Your answer should be the full listing, copied word for word.
= Beginning of Section =
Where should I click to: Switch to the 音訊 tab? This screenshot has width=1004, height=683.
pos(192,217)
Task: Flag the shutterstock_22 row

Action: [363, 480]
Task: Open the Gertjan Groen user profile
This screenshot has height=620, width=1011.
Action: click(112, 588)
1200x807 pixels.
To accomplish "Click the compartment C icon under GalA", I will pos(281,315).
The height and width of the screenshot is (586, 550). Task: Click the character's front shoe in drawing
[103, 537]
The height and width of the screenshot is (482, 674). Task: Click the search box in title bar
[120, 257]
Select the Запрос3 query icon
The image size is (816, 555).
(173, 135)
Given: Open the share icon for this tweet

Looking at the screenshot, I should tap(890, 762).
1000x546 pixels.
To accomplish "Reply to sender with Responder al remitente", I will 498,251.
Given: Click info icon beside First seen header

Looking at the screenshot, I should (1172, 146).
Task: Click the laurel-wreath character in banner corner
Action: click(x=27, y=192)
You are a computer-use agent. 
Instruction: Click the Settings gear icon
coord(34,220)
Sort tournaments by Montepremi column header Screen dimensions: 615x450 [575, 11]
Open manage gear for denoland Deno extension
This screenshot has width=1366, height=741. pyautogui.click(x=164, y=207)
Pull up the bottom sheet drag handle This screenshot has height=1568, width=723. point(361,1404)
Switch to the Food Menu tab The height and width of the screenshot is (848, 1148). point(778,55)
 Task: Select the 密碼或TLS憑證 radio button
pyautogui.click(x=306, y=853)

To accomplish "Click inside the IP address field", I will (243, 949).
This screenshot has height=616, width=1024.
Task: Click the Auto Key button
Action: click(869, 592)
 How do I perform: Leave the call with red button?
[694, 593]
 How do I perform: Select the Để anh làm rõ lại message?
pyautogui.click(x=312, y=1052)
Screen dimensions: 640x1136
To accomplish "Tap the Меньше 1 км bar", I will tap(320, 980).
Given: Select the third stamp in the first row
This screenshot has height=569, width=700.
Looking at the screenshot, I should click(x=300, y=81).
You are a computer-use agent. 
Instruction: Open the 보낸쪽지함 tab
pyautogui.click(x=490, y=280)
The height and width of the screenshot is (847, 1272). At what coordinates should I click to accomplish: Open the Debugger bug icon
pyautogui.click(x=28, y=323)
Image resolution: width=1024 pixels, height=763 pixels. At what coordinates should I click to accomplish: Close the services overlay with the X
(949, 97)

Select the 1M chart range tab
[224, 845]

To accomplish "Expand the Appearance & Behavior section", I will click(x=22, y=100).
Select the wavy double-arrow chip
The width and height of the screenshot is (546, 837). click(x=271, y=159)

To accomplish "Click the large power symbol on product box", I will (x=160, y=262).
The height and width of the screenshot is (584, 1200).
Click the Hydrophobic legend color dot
= End of Section =
• Solution to the exercise:
Where should I click to: Switch to the 音訊 tab? This screenshot has width=1004, height=683.
pos(192,217)
Task: Flag the shutterstock_22 row

Action: [363, 480]
Task: Open the Gertjan Groen user profile
This screenshot has height=620, width=1011.
Action: click(112, 588)
1200x807 pixels.
To accomplish "Click the compartment C icon under GalA", I will pos(281,315).
The height and width of the screenshot is (586, 550). Task: Click the character's front shoe in drawing
[103, 537]
The height and width of the screenshot is (482, 674). Task: Click the search box in title bar
[120, 257]
Select the Запрос3 query icon
The image size is (816, 555).
(173, 135)
Given: Open the share icon for this tweet

Looking at the screenshot, I should tap(890, 762).
1000x546 pixels.
To accomplish "Reply to sender with Responder al remitente", I will 498,251.
Given: Click info icon beside First seen header

Looking at the screenshot, I should (1172, 146).
Task: Click the laurel-wreath character in banner corner
Action: click(x=27, y=192)
You are a computer-use agent. 
Instruction: Click the Settings gear icon
coord(34,220)
Sort tournaments by Montepremi column header Screen dimensions: 615x450 [575, 11]
Open manage gear for denoland Deno extension
This screenshot has width=1366, height=741. pyautogui.click(x=164, y=207)
Pull up the bottom sheet drag handle This screenshot has height=1568, width=723. point(361,1404)
Switch to the Food Menu tab The height and width of the screenshot is (848, 1148). point(778,55)
 Task: Select the 密碼或TLS憑證 radio button
pyautogui.click(x=306, y=853)

To accomplish "Click inside the IP address field", I will (243, 949).
This screenshot has height=616, width=1024.
Task: Click the Auto Key button
Action: click(869, 592)
 How do I perform: Leave the call with red button?
[694, 593]
 How do I perform: Select the Để anh làm rõ lại message?
pyautogui.click(x=312, y=1052)
Screen dimensions: 640x1136
To accomplish "Tap the Меньше 1 км bar", I will tap(320, 980).
Given: Select the third stamp in the first row
This screenshot has height=569, width=700.
Looking at the screenshot, I should click(x=300, y=81).
You are a computer-use agent. 
Instruction: Open the 보낸쪽지함 tab
pyautogui.click(x=490, y=280)
The height and width of the screenshot is (847, 1272). At what coordinates should I click to accomplish: Open the Debugger bug icon
pyautogui.click(x=28, y=323)
Image resolution: width=1024 pixels, height=763 pixels. At what coordinates should I click to accomplish: Close the services overlay with the X
(949, 97)

Select the 1M chart range tab
[224, 845]

To accomplish "Expand the Appearance & Behavior section", I will click(x=22, y=100).
Select the wavy double-arrow chip
The width and height of the screenshot is (546, 837). click(x=271, y=159)

To accomplish "Click the large power symbol on product box", I will (x=160, y=262).
The height and width of the screenshot is (584, 1200).
Click the Hydrophobic legend color dot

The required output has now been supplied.